Scott and Missy were ready for 2015. They made short work of the waitlist and decided it was finally time to advertise. Advertising unlocked surging demand. They crested $12m for the year – their second year of production, with only five employees.

When 2016 rolled around, Scott decided it was time to be profitable. He had material advantages over the competition and an increasingly influential brand, but logistical costs had eaten into his profits throughout 2015. He expanded the team to 23 people over the course of the year, invested in logistics, changed his warehouses, and launched new product lines, including flannel sheets. He closed 2016 profitable with $30m in sales.

Scott & Missy entered 2017 with an eighteen-month pipeline of new product launches, designed, tooled, and underway, which they would begin launching starting that August. They invested more in cultivation, logistics and manufacturing. The result would dramatically increase capacity, improve unit economics, and do so while meeting their rigorous quality, social and environmental standards.
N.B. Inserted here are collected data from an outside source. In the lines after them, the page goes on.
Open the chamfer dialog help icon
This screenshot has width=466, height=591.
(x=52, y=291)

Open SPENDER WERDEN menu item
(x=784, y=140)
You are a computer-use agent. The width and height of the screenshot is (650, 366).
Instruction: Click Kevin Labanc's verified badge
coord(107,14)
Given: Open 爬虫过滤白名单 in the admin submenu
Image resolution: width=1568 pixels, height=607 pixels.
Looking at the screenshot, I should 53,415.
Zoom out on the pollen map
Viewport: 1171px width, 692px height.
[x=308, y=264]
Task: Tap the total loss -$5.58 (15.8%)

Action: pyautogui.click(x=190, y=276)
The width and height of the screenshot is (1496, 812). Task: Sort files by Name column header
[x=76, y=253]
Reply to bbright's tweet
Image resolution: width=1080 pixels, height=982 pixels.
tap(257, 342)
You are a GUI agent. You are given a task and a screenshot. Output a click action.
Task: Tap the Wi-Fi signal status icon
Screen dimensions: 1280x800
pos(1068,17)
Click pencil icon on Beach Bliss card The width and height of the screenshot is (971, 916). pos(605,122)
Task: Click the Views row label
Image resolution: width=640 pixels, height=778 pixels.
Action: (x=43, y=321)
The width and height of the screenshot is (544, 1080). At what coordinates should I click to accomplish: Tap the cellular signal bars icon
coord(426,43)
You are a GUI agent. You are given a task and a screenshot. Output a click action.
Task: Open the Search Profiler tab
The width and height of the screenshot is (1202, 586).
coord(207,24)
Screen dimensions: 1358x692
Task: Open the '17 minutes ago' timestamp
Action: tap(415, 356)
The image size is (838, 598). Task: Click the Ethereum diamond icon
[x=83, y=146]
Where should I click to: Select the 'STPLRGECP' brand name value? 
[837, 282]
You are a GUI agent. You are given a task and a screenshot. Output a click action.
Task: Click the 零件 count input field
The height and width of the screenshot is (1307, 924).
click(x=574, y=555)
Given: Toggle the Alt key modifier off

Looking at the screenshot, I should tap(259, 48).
The social mission, however, does not end with Boll & Branch’s business practices. Scott & Missy focus their philanthropy on Not For Sale, a charity focused on human trafficking and slavery. Founded by David Batstone, who discovered that all of the servers at his local restaurant were in fact enslaved by the owner, the charity helps channel formerly trafficked individuals to opportunities that wouldn’t otherwise be available to them and can help them get on their feet. Scott & Missy have been deeply involved for the past seven years.

The innovations that drove Scott & Missy to integrate the supply chain, make every step transparent and rigorously tackle the social cost of linens manufacturing and merchandising are winning. They have a material competitive advantage, a rising brand, and surging demand. After a successful test of a 1,950 square foot physical store in 2017, Boll & Branch opened its flagship store in the Mall at Short Hills in September 2018. It’s been just shy of five years since Scott & Missy made the nerve-wracking decision to wire their life’s-savings to India in January 2014, and they’ve never slept better.